There are other methods of apply too which work on different data structures; run help(lapply) to learn more!

The extra topics in these notebooks called “functional programming” are also great tools to program smarter in R, and will be especially useful for assignments.

Task with Titanic Data

Using the training set, try to come up with an idea of which types of passengers survived based on the features given. To do this, use various summaries and graphs to get an idea of how variables are distributed for passengers of different types.

Also, generate at least one additional feature from the given features for yourself. For example, you can look at the “Name” field for females to determine if they were married or not and create a new vector accordingly. Another example is to use some letters in the ticket type (or whether or not there is a ticket) to see if it correlates with survival chances. The feature you generate does not have to be the best indicator - the point is more to get used to generating features from existing examples. You can do this feature generation with a function (i.e if “mrs” is a substring in name then output 1 else output 0) and the output should be a vector. An example of an easy feature is below… it simply measures whether or not the letter “m” exists in the name. Be creative when finding a feature that works!

This task is open ended - but in the end you will use whatever indicators you have built with the training set and try to classify people in the testing set. This means in the end you must write a function that takes in certain variables and outputs the result (1 if survived, 0 otherwise).

Show all of your work! That includes what summary functions and plots you used and how you analyzed them to reach your results, as well as the final function and some sample inputs+outputs.

#this is a very simplistic example, more to use as a template and complicate yourself

isLetterM <- function(x) {
  if ("m" %in% unlist(strsplit(tolower(x), ""))) {
    return(1)
  } else {
    return(0)
  }
}

letterM <- unlist(lapply(dfTrain$Name, isLetterM))

# feature letterM is built

survivalTest <- function(Age, Name, Fare) {
  if (Age > 20) {
    if (isLetterM(Name)) {
      if (Fare > 15) {
        return(1)
      } else {
        return (0)
      }
    } else if (Fare < 8) {
      return (1)
    } else {
      return(0)
    }
  } else if (Age < 20) {
    return (0)
  }
}

Task with Gapminder Data

Find some data on gapminder homepage that interests you. Using Microsoft Excel, try to clean the data up and save it as a “csv” file.

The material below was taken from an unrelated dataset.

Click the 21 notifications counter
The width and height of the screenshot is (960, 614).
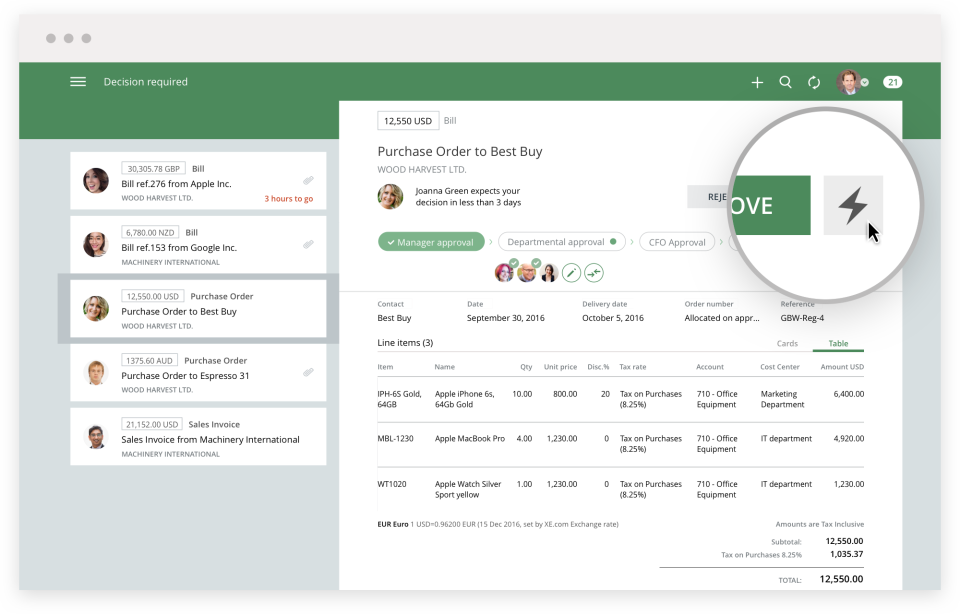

If you are able to load your cleaned data into R then you can continue, otherwise send to instructor the set you are thinking to get help cleaning it.

Gapminder has a very interesting display, but sometimes to get a bigger picture of what is going on focusing on a subset of data and putting it into a graph or plot is enough. In this task you can make use of “ggplot2” package, and the group that can create the most interesting and quirky graph wins! (For simplicity purposes try to only pick 2 indicators i.e income per person and life expectancy… if you are feeling very bold you can try to make a 3D plot and maybe you will get very interesting results).

If you do not like the results with ggplot2 then go ahead and use whatever other plotting software you know.

Both tasks will be done in teams - the Gapminder Data is more of a challenge while the Titanic data work is important for understanding.